De huizenmarkt in Amsterdam in de zestiende eeuw
21 januari 2019
De huizenmarkt staat op zijn kop. Vooral in Amsterdam is de vraag naar woningen heel groot. Maar de ruimte is beperkt. Gek genoeg was dit ook al het geval in de zestiende eeuw, toen de stad groeide van 10.000 naar 30.000 inwoners. Er zijn opvallend veel overeenkomsten tussen de situatie toen en nu.
Het gebrek aan ruimte
In de zestiende eeuw was Amsterdam nog maar klein: ongeveer net zo groot als de westelijke helft van de huidige grachtengordel. Maar er kwamen steeds meer mensen naar de hoofdstad en het stadsbestuur wist niet wat het ermee aan moest. Was uitbreiding wel mogelijk? En hoe dan?
Bouwhistoricus Gabri van Tussenbroek doet aan de Universiteit van Amsterdam en voor de gemeente onderzoek naar de totstandkoming van de huidige stad. Hij vindt vooral de zestiende eeuw interessant, vanwege de vele overeenkomsten met de huidige situatie. Door de snelle groei stegen de huizenprijzen en was er op een gegeven moment zelfs geen bouwruimte meer.
De huizenprijzen toen en nu
Van Tussenbroek bracht de huizenprijzen van toen in kaart aan de hand van de belastingen die de inwoners betaalden. De huizen aan het Damrak waren het duurst; de huur was ongeveer ƒ 200 per jaar. Logisch wel, want dit was de plek waar de schepen de stad invoeren. Ter vergelijking: een timmerman verdiende zo’n ƒ 120 per jaar, en een leraar ƒ 125. Zij waren dus beter op hun plek in een gemiddelde woning, waarvoor de huurprijs ongeveer ƒ 31 per jaar bedroeg. Bij de stadsmuren waren de huurprijzen het laagst: zo’n ƒ 5 per jaar. Er was dus een groot verschil tussen arm en rijk.

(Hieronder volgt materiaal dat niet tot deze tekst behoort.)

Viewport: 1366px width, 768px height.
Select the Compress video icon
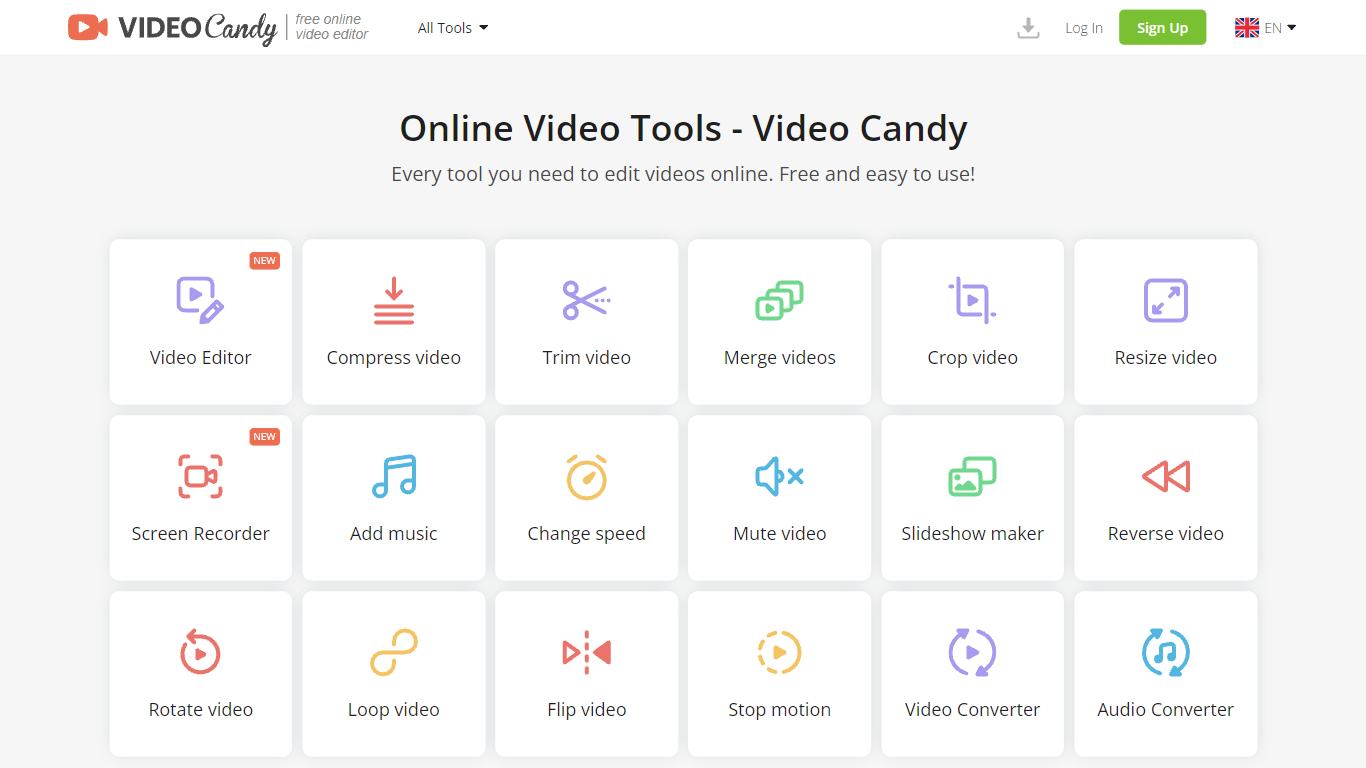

Tegenwoordig zijn de woningen in het centrum iets goedkoper dan woningen langs de grachten. Dit komt volgens Koos van Zanen, hoofdplanoloog van de gemeente, doordat het centrum het toeristische hart van de stad is. Vanwege de drukte zijn deze woningen toch minder populair. Een fractie buiten deze toeristische zone, worden de huizenprijzen gelijk hoger, omdat de populariteit daar al weer toeneemt.
Uitbreiden: ja of nee?
Vanwege de grote aantrekkingskracht die de stad in de zestiende eeuw had, werden er elk jaar tientallen huizen vernieuwd. Dit is een groot percentage aangezien er in 1530 slechts 2000 woningen in Amsterdam stonden. Dit zorgde voor hogere huren. Maar het ruimtegebrek bleef bestaan. Er moest uitgebreid worden.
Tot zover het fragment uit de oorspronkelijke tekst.